- Opening Delimiter -
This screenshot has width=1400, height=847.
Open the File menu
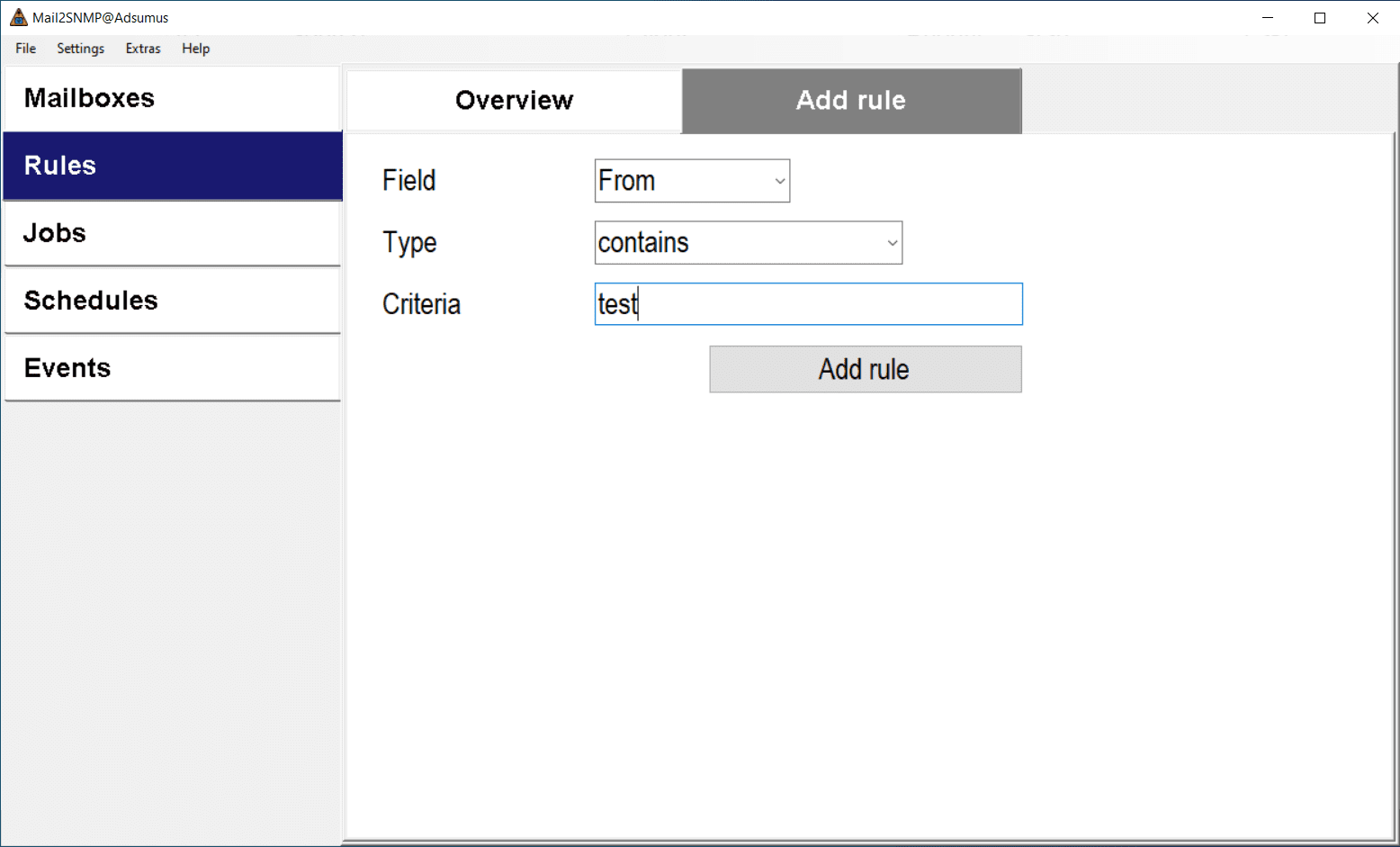coord(26,49)
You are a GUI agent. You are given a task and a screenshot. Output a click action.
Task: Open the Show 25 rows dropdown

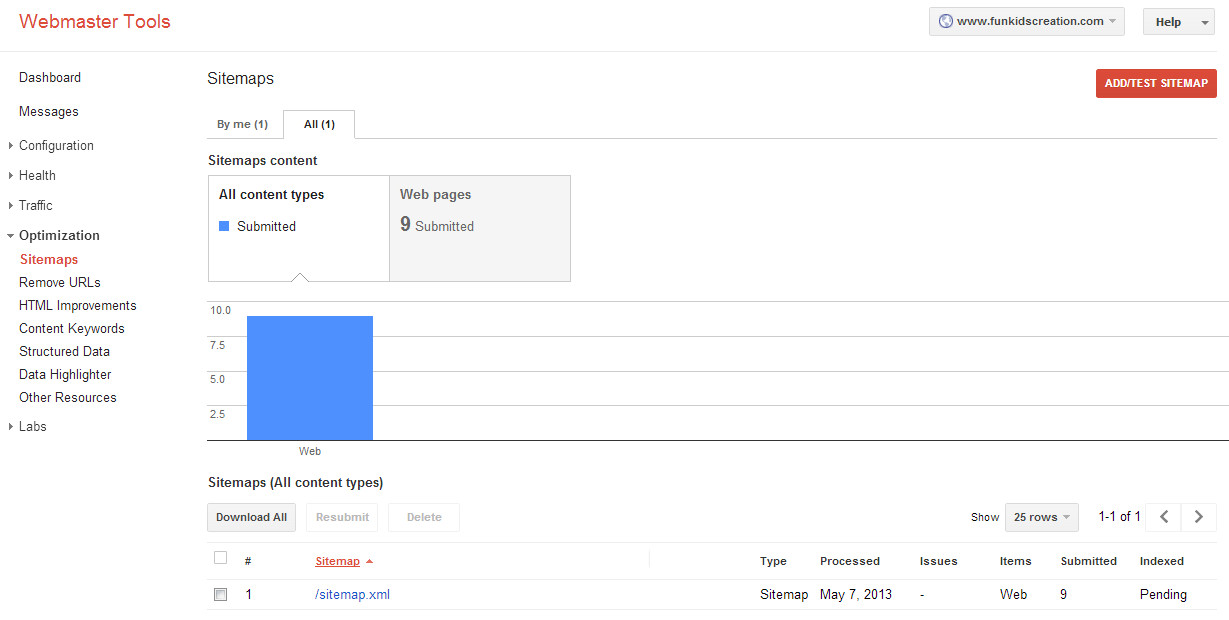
- Closing Delimiter -
Your reply should be a single number: the count of lines above that contain the word "screenshot".

*REPLY*
2